Start of Block

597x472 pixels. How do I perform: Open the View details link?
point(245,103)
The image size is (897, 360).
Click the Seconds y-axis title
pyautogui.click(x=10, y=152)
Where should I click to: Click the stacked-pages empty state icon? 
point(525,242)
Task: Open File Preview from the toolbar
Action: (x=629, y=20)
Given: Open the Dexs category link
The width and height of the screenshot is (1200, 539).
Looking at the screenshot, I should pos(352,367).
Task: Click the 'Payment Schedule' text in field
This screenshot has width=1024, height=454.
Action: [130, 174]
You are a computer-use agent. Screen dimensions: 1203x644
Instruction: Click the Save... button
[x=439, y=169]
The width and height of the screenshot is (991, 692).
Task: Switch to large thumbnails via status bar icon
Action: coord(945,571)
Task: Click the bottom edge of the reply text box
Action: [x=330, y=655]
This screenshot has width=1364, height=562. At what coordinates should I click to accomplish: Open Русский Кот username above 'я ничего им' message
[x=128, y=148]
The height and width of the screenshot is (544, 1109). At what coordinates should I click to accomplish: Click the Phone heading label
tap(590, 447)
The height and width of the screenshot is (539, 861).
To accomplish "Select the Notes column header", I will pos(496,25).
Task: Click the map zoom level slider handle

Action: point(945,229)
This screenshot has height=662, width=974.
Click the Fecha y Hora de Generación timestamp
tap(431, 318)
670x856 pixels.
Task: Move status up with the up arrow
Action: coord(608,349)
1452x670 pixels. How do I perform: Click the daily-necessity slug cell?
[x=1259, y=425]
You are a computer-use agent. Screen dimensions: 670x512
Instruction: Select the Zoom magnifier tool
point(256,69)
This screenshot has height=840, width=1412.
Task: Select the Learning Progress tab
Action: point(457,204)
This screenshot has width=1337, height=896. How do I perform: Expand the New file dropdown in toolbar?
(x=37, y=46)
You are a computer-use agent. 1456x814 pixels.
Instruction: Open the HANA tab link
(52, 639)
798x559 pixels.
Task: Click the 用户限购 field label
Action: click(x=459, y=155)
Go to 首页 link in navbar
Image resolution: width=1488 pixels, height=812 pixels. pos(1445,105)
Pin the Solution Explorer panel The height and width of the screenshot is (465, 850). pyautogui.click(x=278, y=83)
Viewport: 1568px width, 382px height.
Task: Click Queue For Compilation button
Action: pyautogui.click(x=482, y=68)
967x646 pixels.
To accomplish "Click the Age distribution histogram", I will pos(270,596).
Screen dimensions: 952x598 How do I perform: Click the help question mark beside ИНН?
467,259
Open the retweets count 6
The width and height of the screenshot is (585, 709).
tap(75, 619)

End of Block

[PROBLEM STATEMENT] How many of the lines above hold the word "agent"? Give only that number.

[OUTPUT OF THE EXERCISE] 3